The City of New York is connected to many milestones of our nation’s history. "New York: An American Capital" highlights the role of the city as the first federal capital and as a capital of finance, immigration, culture and innovation. The stories come to life through facsimiles of documents, posters, drawings and photographs from the vaults of the National Archives in Washington D.C. and the collections of the National Archives Northeast Region in New York.

Highlights include:

  • The original New York Ratification of the U.S. Bill of Rights, on display for the exhibit’s first four days only (replaced thereafter with a facsimile copy). The display marks the first time the document has been exhibited in New York City since it was signed in 1790, according to the records of the National Archives.

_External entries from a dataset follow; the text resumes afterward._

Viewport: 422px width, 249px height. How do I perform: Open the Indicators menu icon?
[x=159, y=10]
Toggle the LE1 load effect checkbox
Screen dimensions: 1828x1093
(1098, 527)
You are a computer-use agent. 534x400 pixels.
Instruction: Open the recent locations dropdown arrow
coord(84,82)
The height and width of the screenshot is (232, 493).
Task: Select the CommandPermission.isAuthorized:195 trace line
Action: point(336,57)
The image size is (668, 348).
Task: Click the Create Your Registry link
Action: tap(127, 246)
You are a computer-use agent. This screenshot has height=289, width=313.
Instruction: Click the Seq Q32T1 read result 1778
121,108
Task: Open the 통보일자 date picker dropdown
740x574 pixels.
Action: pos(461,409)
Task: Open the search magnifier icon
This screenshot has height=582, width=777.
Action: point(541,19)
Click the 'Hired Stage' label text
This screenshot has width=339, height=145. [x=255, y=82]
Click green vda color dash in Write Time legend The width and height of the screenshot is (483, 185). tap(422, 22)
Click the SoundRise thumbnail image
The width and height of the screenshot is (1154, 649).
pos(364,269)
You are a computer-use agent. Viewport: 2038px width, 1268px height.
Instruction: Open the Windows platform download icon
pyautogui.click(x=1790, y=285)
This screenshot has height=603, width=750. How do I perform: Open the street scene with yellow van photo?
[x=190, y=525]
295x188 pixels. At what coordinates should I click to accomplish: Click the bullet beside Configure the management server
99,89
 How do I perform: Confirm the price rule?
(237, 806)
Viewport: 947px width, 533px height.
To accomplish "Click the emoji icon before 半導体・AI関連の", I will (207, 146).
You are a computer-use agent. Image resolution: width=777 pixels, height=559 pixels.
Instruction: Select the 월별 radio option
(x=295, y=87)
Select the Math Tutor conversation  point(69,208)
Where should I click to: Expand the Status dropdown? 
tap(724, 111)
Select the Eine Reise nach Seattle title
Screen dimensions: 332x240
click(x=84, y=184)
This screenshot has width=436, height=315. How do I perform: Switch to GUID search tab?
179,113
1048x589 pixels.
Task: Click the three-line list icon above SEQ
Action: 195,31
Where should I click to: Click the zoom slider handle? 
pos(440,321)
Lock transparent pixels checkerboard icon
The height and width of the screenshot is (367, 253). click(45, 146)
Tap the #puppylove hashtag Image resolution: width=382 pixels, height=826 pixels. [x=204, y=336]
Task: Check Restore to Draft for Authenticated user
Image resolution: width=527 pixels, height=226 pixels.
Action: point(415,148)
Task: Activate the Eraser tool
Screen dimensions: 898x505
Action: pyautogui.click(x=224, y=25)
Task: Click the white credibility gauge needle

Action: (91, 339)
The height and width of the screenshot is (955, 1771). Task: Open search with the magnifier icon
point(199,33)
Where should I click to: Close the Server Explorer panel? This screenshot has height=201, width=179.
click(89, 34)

  • The colorfully illustrated document presenting "Liberty Enlightening the World" as a gift from France to the United States on July 4, 1884. The Statue of Liberty was installed in New York harbor two years later.

  • The plan of Brooklyn Bridge by John and Washington Roebling. When it was completed in 1883, the Brooklyn Bridge, with its patented system of steel wire cables, was the longest suspension bridge in the world.

  • The first and last pages of George Washington’s Inaugural Address, delivered on April 30, 1789 on the balcony of Federal Hall overlooking Wall Street.

The exhibit, "New York: An American Capital," represents the first step in a multi-year joint effort of the National Park Service and the National Archives to bring an engaging, interactive exhibition experience to the Federal Hall site.

The exhibit was made possible through the generous contributions of the Foundation for the National Archives and the National Park Service.